Пока возчики, ругаясь, разбирали завал, пока охрана во главе с толстым купцом, сторожила в голове каравана, справедливо опасаясь засады, семеро разбойников и Лани зашли с тыла, без шума и крови уложили двоих стражей и спокойно перетаскали товар с двух последних повозок. Спрятали его в заранее приготовленной яме, одним движением засыпали ее ветками, накрыли опять же заранее приготовленным дерном — и только их и видели. Иди они груженые, у погони были бы шансы их настигнуть, а налегке, да в лесу, где каждое дерево знакомо — попробуй поймай ветер руками!

Среди прочего, Лани достался женский охотничий костюм, немного не по ее фигуре, но она тут же перешила его под себя. Зеленого цвета, что не бросается в глаза в лесу, из прочного, но не грубого сукна. Без излишеств, вроде кружев, зато не зацепиться за кусты. Воротничок и рукава обшиты бисером. «Эльфьей работы штучка», — сказал тогда Вискарь. Его подняли на смех, никто не поверил. Кроме нее. Так хотелось верить, что этот замечательный наряд сделан вдобавок руками эльфов!

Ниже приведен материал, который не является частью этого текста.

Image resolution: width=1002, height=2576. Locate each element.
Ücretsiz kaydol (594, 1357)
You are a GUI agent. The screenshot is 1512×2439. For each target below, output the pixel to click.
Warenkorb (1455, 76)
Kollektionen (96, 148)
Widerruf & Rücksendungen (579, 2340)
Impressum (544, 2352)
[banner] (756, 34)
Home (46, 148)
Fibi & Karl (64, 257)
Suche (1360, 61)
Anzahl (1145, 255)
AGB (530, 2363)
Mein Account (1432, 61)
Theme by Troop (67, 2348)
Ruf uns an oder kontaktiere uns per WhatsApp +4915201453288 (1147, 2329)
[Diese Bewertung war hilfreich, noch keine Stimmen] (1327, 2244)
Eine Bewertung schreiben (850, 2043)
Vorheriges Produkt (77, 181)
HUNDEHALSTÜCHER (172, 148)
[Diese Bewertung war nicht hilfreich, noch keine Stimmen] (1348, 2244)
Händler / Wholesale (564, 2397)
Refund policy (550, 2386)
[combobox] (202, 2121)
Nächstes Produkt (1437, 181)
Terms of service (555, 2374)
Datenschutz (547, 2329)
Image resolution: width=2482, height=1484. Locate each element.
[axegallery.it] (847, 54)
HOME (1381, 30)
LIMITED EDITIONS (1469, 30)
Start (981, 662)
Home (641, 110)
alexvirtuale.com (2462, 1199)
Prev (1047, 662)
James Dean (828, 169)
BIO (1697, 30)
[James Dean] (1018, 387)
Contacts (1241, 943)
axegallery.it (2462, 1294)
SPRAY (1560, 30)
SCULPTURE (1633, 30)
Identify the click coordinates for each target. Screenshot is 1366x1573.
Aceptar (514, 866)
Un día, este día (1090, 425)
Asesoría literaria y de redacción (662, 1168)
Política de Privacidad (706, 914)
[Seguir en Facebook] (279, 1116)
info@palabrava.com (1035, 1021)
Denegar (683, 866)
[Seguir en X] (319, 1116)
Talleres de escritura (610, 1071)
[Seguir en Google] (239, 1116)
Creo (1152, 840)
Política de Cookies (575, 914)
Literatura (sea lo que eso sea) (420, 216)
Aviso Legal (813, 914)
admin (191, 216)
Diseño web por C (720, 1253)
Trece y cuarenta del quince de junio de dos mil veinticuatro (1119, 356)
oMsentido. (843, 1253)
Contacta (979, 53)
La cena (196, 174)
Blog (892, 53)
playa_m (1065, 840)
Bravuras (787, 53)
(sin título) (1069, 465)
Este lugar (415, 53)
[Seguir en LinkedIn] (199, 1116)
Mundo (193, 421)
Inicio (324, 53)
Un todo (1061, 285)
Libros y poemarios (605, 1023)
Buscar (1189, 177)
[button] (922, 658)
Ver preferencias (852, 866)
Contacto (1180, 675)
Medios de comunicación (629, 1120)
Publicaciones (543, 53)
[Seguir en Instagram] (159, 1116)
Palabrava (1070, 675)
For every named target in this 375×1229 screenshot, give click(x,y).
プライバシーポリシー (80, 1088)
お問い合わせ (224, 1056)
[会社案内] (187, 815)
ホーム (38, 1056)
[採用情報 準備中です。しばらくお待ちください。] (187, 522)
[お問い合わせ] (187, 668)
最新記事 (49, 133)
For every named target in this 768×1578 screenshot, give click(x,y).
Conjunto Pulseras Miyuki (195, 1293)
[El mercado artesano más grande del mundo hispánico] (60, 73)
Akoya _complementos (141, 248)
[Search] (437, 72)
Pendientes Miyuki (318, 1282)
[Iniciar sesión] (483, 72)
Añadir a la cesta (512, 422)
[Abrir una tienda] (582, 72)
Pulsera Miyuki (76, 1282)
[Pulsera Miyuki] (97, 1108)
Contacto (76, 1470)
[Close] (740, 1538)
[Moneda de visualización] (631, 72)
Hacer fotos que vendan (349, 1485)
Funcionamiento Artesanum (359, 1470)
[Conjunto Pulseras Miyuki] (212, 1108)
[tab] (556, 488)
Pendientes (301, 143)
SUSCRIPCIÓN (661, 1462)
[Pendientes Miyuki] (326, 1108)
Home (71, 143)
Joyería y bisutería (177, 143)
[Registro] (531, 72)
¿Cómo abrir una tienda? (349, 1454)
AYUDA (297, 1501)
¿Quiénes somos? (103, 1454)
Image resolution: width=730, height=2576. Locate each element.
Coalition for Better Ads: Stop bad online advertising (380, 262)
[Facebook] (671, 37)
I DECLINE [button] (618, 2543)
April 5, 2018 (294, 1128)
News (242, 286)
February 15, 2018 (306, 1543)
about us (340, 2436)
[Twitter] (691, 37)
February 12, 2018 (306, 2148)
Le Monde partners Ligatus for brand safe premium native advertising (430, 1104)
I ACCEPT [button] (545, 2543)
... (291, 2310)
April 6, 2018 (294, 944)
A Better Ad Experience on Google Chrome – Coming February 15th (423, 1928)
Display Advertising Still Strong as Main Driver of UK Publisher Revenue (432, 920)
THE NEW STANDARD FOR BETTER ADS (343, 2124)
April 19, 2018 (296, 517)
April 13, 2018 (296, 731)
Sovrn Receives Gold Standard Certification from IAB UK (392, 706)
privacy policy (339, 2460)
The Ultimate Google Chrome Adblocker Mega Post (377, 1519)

Еще ей достался комплект из четырех метательных ножей. С ладонь длиной, совсем не тяжелые, как раз под ее руку. С клеймом на отливающем синевой лезвии: «Сделано Мастером Просфиро из Квармола». «Известная марка, — одобрил все тот же Рубай. — Славный мастер, доброе качество. Только тебе-то это зачем? Ножи метать — не штаны штопать, не девичье это дело». «Разберусь как-нибудь», — ответила тогда она. Разбойники тогда только посмеялись.

Смеялись они и через два дня после памятного разговора. Только уже не над ней.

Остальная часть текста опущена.